La enmienda, introducida por el diputado independiente Oliver Letwin, fue aprobada por 322 votos a favor y 306 en contra en una sesión extraordinaria en la Cámara de los Comunes.

“La próxima semana, este Gobierno va a introducir la legislación que necesitamos para salir de la Unión Europea con nuestro gran nuevo acuerdo el 31 de octubre”, señaló Johnson en la carta remitida ayer a los parlamentarios británicos.

“Es bien posible que nuestros amigos en la UE rechacen la petición del Parlamento de otro retraso. En estas circunstancias, espero que mis colegas de todos los sectores de la cámara (baja) se enfrenten con la opción de (apoyar) nuestro gran acuerdo o no tener acuerdo”, añadió la misiva del primer ministro.

Según los medios, Johnson habló ayer con el presidente del Consejo Europeo, Donald Tusk, para decirle que enviará la carta para solicitar la prórroga del brexit. La enmienda aprobada hoy está pensada para funcionar como salvaguarda de seguridad en caso de que el trámite parlamentario de la ley del brexit no quede completado para el próximo día 31 y evitar que el Reino Unido salga de la UE sin acuerdo.

Por otro lado, miles de manifestantes comenzaron a concentrarse frente al Parlamento británico para pedir un segundo referéndum sobre la pertenencia a la Unión Europea en un día crucial para las aspiraciones del primer ministro Boris Johnson, enfrentado a una votación crucial sobre el acuerdo de salida alcanzado esta semana con las autoridades de Bruselas.

Efectos negativos

Los manifestantes han comenzado su marcha por el Park Lane londinense con carteles contra el brexit, un proceso respaldado hace ya más de tres años en referéndum por el 52 de los votantes. Los partidarios de la permanencia acusan a la campaña a favor del brexit de haber ocultado efectos negativos sobre la futura situación del país y que, más de 36 meses después, la población puede haber experimentado un cambio de parecer.

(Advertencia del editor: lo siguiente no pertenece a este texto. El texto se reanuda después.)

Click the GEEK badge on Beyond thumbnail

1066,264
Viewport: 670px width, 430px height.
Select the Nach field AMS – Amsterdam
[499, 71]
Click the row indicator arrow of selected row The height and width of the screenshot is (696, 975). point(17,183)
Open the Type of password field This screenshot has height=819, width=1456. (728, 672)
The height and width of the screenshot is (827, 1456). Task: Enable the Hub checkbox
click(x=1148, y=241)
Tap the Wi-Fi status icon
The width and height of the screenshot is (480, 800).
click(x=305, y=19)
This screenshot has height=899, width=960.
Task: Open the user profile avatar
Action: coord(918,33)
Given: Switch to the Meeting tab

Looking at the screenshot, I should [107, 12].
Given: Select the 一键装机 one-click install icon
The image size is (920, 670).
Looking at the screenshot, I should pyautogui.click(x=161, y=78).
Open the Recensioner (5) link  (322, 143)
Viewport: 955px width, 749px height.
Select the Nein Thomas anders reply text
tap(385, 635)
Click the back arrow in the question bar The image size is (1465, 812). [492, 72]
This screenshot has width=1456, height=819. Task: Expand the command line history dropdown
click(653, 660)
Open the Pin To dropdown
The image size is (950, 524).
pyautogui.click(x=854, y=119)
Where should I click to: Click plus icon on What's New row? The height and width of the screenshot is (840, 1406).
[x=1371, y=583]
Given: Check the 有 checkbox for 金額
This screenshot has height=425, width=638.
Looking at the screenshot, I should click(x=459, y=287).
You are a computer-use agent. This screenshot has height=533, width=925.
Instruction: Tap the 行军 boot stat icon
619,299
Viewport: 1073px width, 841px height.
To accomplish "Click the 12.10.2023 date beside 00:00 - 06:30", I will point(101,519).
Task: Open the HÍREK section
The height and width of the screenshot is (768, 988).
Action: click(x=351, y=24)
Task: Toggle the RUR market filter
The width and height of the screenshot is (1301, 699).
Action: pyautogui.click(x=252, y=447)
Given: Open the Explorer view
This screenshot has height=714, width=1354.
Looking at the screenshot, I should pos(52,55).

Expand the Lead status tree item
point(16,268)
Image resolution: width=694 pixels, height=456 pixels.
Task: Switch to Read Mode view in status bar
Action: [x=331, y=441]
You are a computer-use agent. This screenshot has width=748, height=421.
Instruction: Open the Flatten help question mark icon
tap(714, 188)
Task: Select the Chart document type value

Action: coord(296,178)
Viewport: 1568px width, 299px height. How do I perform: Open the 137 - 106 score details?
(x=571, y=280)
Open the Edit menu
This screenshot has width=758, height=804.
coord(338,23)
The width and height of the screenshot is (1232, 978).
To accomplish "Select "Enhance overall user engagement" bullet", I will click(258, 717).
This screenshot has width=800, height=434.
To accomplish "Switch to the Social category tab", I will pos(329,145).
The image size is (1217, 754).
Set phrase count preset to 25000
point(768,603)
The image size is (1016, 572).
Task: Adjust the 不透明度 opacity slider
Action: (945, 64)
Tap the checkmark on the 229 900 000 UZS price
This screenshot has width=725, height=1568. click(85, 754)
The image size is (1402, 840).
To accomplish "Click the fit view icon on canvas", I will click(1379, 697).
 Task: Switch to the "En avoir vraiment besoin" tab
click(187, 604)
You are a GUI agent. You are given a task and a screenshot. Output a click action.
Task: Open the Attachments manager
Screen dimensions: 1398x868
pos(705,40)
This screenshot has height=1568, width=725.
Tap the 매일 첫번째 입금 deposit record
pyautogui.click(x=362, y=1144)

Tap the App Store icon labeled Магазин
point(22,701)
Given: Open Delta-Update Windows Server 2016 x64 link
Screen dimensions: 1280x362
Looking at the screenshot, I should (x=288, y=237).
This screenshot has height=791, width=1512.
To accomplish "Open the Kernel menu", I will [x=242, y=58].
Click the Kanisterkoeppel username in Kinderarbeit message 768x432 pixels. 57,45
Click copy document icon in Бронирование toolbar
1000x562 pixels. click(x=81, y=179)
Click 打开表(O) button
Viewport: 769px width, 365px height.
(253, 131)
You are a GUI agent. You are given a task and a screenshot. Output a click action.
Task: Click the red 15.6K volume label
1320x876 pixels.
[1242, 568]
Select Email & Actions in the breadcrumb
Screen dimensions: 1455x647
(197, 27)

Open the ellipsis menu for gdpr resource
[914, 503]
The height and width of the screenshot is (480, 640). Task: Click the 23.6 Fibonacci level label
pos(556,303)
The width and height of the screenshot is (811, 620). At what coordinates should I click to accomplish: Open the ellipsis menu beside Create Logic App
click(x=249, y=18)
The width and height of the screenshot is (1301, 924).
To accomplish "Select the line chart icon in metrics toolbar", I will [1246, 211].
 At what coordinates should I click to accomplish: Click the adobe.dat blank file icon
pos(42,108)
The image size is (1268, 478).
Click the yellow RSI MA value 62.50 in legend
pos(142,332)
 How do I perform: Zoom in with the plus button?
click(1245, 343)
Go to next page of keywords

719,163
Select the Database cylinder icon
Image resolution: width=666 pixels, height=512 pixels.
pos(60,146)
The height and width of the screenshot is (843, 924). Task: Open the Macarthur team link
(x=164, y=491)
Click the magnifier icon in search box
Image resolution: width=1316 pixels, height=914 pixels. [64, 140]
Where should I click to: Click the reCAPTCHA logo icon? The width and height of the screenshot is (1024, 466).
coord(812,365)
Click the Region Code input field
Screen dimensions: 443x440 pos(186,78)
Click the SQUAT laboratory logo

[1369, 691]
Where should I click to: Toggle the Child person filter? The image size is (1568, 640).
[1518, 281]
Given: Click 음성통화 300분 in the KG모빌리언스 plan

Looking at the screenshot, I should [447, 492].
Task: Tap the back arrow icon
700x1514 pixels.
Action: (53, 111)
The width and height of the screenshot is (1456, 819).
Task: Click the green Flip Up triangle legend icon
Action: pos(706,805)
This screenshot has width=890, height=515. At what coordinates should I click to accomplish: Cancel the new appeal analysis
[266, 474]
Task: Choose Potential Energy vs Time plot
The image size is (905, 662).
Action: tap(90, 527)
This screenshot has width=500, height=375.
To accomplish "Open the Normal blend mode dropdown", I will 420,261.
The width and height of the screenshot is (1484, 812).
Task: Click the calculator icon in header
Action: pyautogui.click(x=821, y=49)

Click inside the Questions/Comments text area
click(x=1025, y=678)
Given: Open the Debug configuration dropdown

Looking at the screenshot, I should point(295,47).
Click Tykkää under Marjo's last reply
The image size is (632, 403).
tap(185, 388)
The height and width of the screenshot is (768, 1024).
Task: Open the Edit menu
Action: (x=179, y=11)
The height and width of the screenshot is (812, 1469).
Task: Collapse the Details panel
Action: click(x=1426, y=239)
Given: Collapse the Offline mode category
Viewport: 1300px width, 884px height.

“Estoy indignada de que no se nos escuche. Casi todas las encuestas muestran que ahora la gente quiere permanecer en la UE. Sentimos que no tenemos voz”, explicó Hannah Barton, de 56 años, una sidrera del centro del país. “Está a punto de ocurrir un desastre nacional”, avisó ante los medios.

Muchos manifestantes portaban pancartas que comparaban el brexit con la elección del presidente de Estados Unidos, Donald Trump. También había modelos de papel maché que se burlaban de políticos como el primer ministro.

“No me gusta el tipo de lugar en el que se está convirtiendo el país. Nos hemos convertido en un país más enrabietado”, lamentó Phil Canney, un ingeniero mecánico de 33 años.

“Si lo que Johnson está presentando hoy ante el Parlamento hubiera sido su argumento en el referéndum, habrían sido arrasados. Han cogido un resultado y han hecho con él lo que les ha dado la gana”, añadió. El primer ministro no contempla un segundo referéndum mientras que la oposición laborista estudia, como última medida, un “voto popular” sobre el acuerdo de brexit, que podría servir como una especie de segundo plebiscito.